JpGU-AGU Joint Meeting 2020

講演情報

[E] ポスター発表

セッション記号 P (宇宙惑星科学) » P-EM 太陽地球系科学・宇宙電磁気学・宇宙環境

[P-EM11] 太陽圏・惑星間空間

コンビーナ:岩井 一正(名古屋大学 宇宙地球環境研究所)、成行 泰裕(富山大学学術研究部教育学系)、坪内 健(電気通信大学)、西野 真木(宇宙航空研究開発機構宇宙科学研究所)

[PEM11-P06] 2018-19年のひさき-NICER協調観測で発見された近接連星系の恒星フレア

*木村 智樹1岩切 渉2山崎 敦3村上 豪3土屋 史紀4吉岡 和夫5北 元3桑原 正輝3鳥海 森3 (1.東北大学学際科学フロンティア研究所、2.中央大学理工学部、3.JAXA宇宙科学研究所、4.東北大学惑星プラズマ大気研究センター、5.東京大学新領域創成科学研究科)

キーワード:恒星、フレア、ひさき衛星

Dynamics of stellar flare is still not well understood compared to the sun because of lack of continuous monitoring of distant stars at multiple wavelengths.
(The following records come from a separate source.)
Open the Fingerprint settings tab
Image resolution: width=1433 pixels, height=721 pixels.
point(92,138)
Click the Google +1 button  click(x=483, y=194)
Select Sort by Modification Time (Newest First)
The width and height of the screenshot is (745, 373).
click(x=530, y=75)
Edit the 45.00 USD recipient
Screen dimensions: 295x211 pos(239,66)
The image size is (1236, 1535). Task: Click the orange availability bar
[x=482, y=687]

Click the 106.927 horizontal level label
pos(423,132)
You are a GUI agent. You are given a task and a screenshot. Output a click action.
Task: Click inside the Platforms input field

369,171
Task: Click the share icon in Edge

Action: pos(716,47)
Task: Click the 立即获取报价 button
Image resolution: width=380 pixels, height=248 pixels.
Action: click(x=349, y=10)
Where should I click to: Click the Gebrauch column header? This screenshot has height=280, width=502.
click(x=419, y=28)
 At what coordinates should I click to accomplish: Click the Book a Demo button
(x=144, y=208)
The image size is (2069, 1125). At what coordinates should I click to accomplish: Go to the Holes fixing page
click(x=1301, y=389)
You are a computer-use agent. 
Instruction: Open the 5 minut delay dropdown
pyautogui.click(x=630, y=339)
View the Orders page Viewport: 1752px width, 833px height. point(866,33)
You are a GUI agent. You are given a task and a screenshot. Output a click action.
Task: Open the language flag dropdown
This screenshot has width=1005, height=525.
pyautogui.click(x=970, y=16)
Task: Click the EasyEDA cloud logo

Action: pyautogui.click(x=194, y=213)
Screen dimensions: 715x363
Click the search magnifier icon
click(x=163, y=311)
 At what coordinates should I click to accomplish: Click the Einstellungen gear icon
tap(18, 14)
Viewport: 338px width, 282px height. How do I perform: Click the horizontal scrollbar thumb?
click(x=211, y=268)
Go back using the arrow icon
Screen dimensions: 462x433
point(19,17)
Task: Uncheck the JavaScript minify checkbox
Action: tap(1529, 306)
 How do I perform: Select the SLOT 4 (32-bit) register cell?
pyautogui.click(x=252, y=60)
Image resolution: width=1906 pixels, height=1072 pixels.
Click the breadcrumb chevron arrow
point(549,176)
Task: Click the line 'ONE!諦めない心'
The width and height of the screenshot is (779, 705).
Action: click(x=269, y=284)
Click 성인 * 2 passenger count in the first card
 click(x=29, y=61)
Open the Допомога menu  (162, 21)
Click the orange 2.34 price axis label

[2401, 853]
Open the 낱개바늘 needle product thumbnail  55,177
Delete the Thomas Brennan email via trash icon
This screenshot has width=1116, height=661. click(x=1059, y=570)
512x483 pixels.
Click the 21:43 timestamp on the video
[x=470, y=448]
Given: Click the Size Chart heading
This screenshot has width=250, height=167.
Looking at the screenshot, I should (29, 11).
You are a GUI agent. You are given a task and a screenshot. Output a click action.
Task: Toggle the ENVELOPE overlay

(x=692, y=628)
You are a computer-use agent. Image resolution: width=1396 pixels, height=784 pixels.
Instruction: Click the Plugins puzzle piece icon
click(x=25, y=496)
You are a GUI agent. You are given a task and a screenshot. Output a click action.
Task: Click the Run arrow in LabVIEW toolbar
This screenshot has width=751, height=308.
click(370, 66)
Here we present a flare event at a close binary system, UX Arietis, monitored with the planetary extreme ultraviolet (EUV) space telescope Hisaki and the NICER X-ray Telescope from late 2018 to early 2019. Time variabilities in the EUV and X-ray spectra of the binary were successfully monitored from the beginning to the end of flare. Emission power at the Hisaki EUV wavelengths peaked at 6e+24 W, which is comparable with that measured in the NICER X-ray wavelength at 0.4-8 keV. The EUV spectrum was indicative of carbon, nitrogen, oxygen, and silicon ion emission lines. Electron temperature and density, emission measure, and ion balance were reduced from the emission lines by the spectral diagnostics. The spectral diagnostic indicates that EUV emission region with density and temperature comparable to the solar chromosphere expanded to spatial scale of a stellar radius (1-4e+6 km) during the flare. We interpret the EUV emission region is a flare ribbon expanding in the chromosphere. The X-ray spectrum was also diagnosed in a similar manner with the EUV spectrum with a collisional plasma emission model implemented in the XSPEC tool. Derived parameters are indicative of a compact flare loop on a spatial scale of stellar radius heated up simultaneously with the flare ribbon expansion. The derived flare spatial scale clearly contradicts the previous implication that the flare loop bridges between the two stars of binary system separated by 1.6 AU (2.4e+8 km) (Simon et al., 1980). At the flare rising time, the total mass of flare loop 3e+18 kg was significantly supplied from the chromosphere by the evaporation upflow with a speed of ~500km/s. The total energy of 1e+30 W was dissipated in the flare, which leads the magnetic flux of the flare loop to be more than 55G. These results are the first ever constraints on the mass and energy transfer processes between the flare loop and chromosphere at the stars.